### Yapılacak iş
Lütfen aşağıdaki Sultanada önerisi metninde "Serdar İnan'dan sultanlara" sözlerinden "marka şehir olabilecektir..." sözlerine kadar her şeyi hiç değiştirmeden yazın.

### Belge alıntısı

Genel

Serdar İnan'dan sultanlara layık proje önerisi Sultanada!

Maliyeti 100 milyar, satışı 300 milyar dolar seviyesinde olabilecek Sultanada, 300,000 insanın rahatlıkla yaşayabileceği bir ticaret, ulaşım, kültür ve simge şehri; sonuç olarak bir marka şehir olabilecektir...

İstanbul’un bir dünya markası olma yoluculuğunda tarihi bir proje önerisi; Sultanada...


1699 yılından beri geri çekilen Osmanlı ve 90 yılda sadece dünya 17,’liğine çıkabilmiş Türkiye... Çevre ülkeler gibi petrolü olmadığı için dış enerjiye muhtaç, dünya ekonomileri çökerken ayakta kalsa da, her yıl büyüyen cari açık ve dış borç ile zorlanan bir bütçe... Dünyanın ilk 500 markası içinde bir markamız yok. Bilim, sanayi ve hatta tarım alanlarında kendi ayaklarımız üzerinde duracak duruma henüz gelebilmiş değiliz...


Elimizde bu fasit daireden çıkış anlamında ne var? Turizm patlayacak, kurtulacağız dedik yıllarca. Bugün 30 milyar dolar geliri olan turizmimiz sınıra dayanmış durumda ve neredeyse tüm sahillerimiz otel dolu. Diğer ümidimiz tekstil ise dünyanın pek çok ülkesinde olduğu gibi Çin rekabeti karşısında çaresiz kalıyor. Bir başka ümidimiz ‘Bor’ madenlerinin bugüne kadar hiçbir faydasını göremedik. Peki bizler gelecek nesillere ülkemizi marka yapabilecek ne bırakabileceğiz? Geçmişteki gücümüzü günümüze nasıl yansıtabileceğiz?


Cevap, yurtdışından gelen taleplerde gizli... Dünyadan Türkiye’ye yönelen çok ciddi bir gayrimenkul alım talebi, yıllar içinde yavaş ama güçlü bir şekilde gelişmekte. Eskiden Batı AvrupalIların güney sahillerine yönelmelerini n yerini, bugünlerde Ortadoğu ülkelerinin İstanbul sevgisi almış durumda. Kökünü OsmanlI’dan alan, yeni Türk dizileri ile perçinlenen bu sevgi ve ilgi, İstanbul’un zenginliğine zenginlik katacak, gayrimenkul sektörü başta olmak üzere Türkiye ekonomisine güç katacak benzersiz bir avantaj. Ancak daha önce güneyde yaptığımız ucuz satış hatalarını İstanbul’da tekrarlamamak çok önemli. Tarihimiz ve kültürümüzün bize sunduğu bu fırsatı kaçırmaya ne zamanımız ne de sabrımız var...


Son yıllarda Araplara 450 milyar Euro’luk gayrimenkul satışı yapan İspanya, bize yol gösterebilecek, önemli bir örnek. Bu rakamın, hatta daha fazlası bir gelirin Türk ekonomisine dahil olduğunu hayal edelim. Ayrıca ev satın almış yabancıların her sene evlerini ziyaret etmeye geldiklerini ve bunun oluşturacağı ekonomik hareketliliği düşünelim. Dış borcu kalmamış, altyapı yatırımlarını tamamlamış ve cari açık sorununu halletmiş bir Türkiye görmek mümkün olabilirdi...

[Kelime ve öğe konumlandırma verileri]
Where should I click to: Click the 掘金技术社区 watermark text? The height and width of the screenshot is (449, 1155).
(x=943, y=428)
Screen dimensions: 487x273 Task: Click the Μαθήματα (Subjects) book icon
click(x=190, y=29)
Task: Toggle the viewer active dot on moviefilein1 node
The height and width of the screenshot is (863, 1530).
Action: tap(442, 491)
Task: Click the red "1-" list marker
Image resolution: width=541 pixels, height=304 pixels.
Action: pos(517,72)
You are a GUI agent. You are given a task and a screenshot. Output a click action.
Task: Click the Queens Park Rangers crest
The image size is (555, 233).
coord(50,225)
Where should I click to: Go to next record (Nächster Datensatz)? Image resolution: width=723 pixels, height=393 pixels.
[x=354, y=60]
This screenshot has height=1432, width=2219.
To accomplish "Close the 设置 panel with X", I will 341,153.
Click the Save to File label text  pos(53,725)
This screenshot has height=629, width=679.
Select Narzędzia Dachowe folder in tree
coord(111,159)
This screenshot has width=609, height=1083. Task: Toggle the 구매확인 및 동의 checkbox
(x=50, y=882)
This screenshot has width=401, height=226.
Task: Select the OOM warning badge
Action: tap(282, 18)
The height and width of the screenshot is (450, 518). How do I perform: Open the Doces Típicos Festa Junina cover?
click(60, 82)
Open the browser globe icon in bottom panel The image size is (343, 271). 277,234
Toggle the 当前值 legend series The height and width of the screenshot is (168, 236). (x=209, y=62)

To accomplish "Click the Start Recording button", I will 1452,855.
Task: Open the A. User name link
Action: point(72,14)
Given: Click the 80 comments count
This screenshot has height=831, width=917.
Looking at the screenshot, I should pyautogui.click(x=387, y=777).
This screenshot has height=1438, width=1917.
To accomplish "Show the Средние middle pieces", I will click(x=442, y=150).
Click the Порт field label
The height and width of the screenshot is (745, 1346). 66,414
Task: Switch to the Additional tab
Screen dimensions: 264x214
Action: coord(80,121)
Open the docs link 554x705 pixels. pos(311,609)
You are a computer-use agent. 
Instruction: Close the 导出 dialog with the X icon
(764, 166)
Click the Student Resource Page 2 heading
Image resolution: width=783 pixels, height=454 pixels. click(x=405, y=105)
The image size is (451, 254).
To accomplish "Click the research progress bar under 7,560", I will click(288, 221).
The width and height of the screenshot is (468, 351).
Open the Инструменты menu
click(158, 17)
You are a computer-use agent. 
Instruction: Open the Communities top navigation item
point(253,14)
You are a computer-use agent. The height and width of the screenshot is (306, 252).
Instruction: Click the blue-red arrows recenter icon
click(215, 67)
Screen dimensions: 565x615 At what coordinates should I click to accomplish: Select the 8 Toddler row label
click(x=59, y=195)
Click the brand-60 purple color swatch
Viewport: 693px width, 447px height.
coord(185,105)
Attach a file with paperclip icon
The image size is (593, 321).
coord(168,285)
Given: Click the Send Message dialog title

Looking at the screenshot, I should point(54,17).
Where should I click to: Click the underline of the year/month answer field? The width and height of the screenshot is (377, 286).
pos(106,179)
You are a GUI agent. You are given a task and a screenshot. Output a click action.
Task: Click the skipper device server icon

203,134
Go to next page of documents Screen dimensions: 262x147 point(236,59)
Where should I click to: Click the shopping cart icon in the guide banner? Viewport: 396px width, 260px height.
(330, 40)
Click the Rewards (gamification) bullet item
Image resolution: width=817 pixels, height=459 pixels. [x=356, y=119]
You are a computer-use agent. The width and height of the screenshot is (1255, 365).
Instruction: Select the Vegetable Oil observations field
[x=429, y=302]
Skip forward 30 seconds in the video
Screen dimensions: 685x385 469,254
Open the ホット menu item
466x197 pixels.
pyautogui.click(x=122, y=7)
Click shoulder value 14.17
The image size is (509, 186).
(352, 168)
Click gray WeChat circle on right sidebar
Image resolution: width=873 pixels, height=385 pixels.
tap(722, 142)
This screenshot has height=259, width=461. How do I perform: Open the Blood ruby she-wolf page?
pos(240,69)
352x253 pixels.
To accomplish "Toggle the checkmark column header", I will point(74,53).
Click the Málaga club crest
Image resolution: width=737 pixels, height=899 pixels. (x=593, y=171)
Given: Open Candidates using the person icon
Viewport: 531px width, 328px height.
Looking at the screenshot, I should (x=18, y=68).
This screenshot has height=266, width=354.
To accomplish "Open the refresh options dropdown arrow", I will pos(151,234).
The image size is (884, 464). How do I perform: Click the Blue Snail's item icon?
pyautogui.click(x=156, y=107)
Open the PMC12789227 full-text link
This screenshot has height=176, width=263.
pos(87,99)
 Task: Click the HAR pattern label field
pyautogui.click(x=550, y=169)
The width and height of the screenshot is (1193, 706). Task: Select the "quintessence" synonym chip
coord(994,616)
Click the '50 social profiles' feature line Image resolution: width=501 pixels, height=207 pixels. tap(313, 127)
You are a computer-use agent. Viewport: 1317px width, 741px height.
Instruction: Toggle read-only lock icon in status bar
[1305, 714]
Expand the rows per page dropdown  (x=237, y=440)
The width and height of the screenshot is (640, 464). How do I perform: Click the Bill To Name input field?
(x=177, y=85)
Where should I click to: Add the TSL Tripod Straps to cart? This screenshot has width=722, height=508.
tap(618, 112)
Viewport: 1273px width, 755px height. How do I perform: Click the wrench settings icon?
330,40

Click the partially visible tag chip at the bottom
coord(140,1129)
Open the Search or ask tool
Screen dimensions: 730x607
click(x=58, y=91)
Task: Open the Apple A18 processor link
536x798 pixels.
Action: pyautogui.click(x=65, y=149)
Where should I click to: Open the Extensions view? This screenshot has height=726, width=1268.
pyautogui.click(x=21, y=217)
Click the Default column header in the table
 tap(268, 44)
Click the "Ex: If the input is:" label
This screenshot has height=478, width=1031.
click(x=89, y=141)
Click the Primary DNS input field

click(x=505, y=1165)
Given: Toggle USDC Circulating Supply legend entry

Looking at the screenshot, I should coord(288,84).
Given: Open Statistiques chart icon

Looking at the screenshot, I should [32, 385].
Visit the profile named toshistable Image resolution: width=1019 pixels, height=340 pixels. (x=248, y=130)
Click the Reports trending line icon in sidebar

### Tam çıktı
Serdar İnan'dan sultanlara layık proje önerisi Sultanada!

Maliyeti 100 milyar, satışı 300 milyar dolar seviyesinde olabilecek Sultanada, 300,000 insanın rahatlıkla yaşayabileceği bir ticaret, ulaşım, kültür ve simge şehri; sonuç olarak bir marka şehir olabilecektir...